* [PROBLEM REQUIREMENTS]
Count how many lines below include the string "Forsoul", and give that number without anything else.

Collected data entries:
BEGIN

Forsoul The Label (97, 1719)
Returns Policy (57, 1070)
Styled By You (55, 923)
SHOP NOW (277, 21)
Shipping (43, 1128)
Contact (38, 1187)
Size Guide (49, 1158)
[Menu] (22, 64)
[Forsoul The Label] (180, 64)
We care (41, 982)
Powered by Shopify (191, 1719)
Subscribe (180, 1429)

END

* [OUTPUT]
2